Epithelial-mesenchymal transition in cancer metastasis through the lymphatic system

Abstract

It was already in the 18th century when the French surgeon LeDran first noted that breast cancer patients with spread of tumor cells to their axillary lymph nodes had a drastically worse prognosis than patients without spread (LeDran et al., ). Since then, metastatic spread of cancer cells to regional lymph nodes has been established as the most important prognostic factor in many types of cancer (Carter et al., ; Elston and Ellis, ). However, despite its clinical importance, lymph metastasis remains an underexplored area of tumor biology. Fundamental questions, such as when, how, and perhaps most importantly, why tumor cells disseminate through the lymphatic system, remain largely unanswered. Accordingly, no treatment strategies exist that specifically target lymph metastasis. The identification of epithelial-mesenchymal transition (EMT) as a mechanism, which allows cancer cells to dedifferentiate and acquire enhanced migratory and invasive properties, has been a game changer in cancer research. Conceptually, EMT provides an explanation for why epithelial cancers with poor differentiation status are generally more aggressive and prone to metastasize than more differentiated cancers. Inflammatory cytokines, such as TGF-β, which are produced and secreted by tumor-infiltrating immune cells, are potent inducers of EMT. Thus, reactivation of EMT also links cancer-related inflammation to invasive and metastatic disease. Recently, we found that breast cancer cells undergoing TGF-β-induced EMT acquire properties of immune cells allowing them to disseminate in a targeted fashion through the lymphatic system similar to activated dendritic cells during inflammation. Here, we review our current understanding of the mechanisms by which cancer cells spread through the lymphatic system and the links to inflammation and the immune system. We also emphasize how imaging techniques have the potential to further expand our knowledge of the mechanisms of lymph metastasis, and how lymph nodes serve as an interface between cancer and the immune system.
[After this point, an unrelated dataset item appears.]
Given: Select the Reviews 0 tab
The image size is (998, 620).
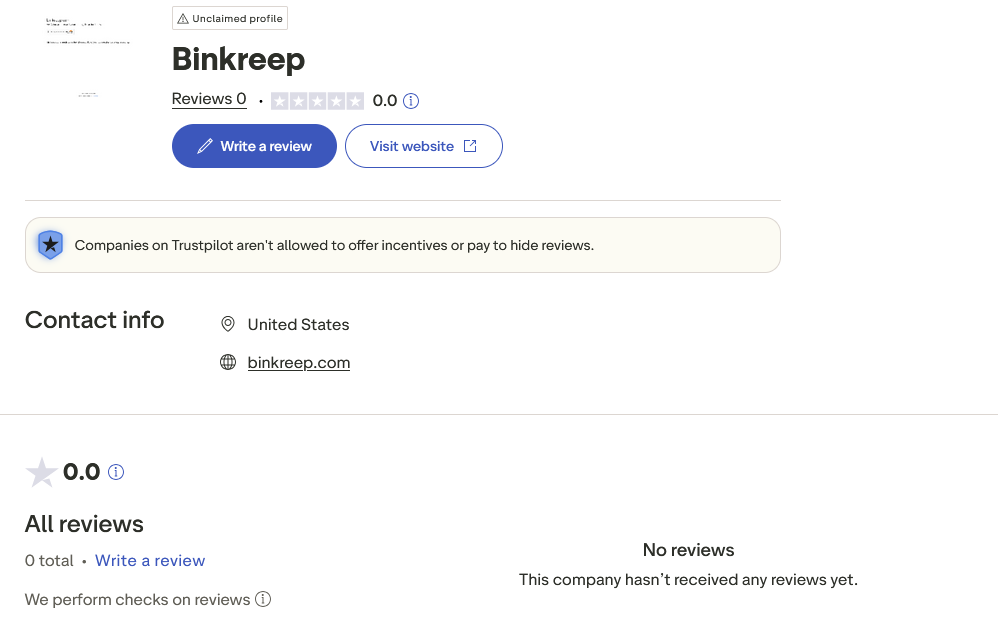Looking at the screenshot, I should point(209,99).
Keywords: EMT; TGF-β; chemokines; immune cell properties; lymph metastasis; targeted migration.

Figure 1

Cancer cells undergoing TGF‐β‐induced EMT acquire properties of immune cells allowing them to disseminate through the lymphatic system similar to DCs during inflammation. Upon activation, DCs acquire cell surface expression of the chemokine receptor CCR7, which allows them to sense and migrate in a targeted fashion toward lymphatic capillaries secreting the CCR7 ligand, CCL21. Endothelial cells of lymphatic capillaries are oak leaf‐shaped and are connected through button‐like junctions, which allows cells to intravasate without junctional disorganization. Subsequently, DCs migrate to lymph nodes where they interact with other cells of the immune system and perform antigen presentation. Recent studies show that similar to activated DCs, cancer cells undergoing TGF‐β‐induced EMT gain the expression of CCR7 and migrate in a targeted fashion through the lymphatic system (Pang et al., 2016). TGF‐β may also enhance the migration of EMT cells toward lymphatic capillaries by inducing the expression of CCL21 in lymphatic endothelial cells. It remains to be determined how EMT cells migrate and interact with the immune system within draining lymph nodes.

Figure 2

Intravital imaging techniques to study lymphatic dissemination of cancer cells. (A) Photomerge composition of lymphatic and blood circulatory systems of the lower hind limb of a Prox1‐GFP mouse. In the upper box, white arrows indicate a lymphatic valve and the saphena artery. In the main figure, white arrows indicate the afferent vessels, the saphena artery, and the popliteal lymph node (LN). (B) Schematic representation of the surgical intravital two‐photon model in which two different areas of the limb are imaged. On the one hand, the injection site, located in the footpad (1), and on the other hand, the popliteal area, where the arrival of the cancer cells is monitored (2). After administration of anesthesia, the animal is immobilized, the popliteal LN is surgically exposed, and interactions between the cancer and immune cells are recorded using intravital two‐photon microscopy. (C) Schematic representation of the most representative areas and immune cell populations in the popliteal LN. SSM, subcapsular sinus macrophages; MM, medullary macrophages; DC, dendritic cells; B, B‐cell follicle.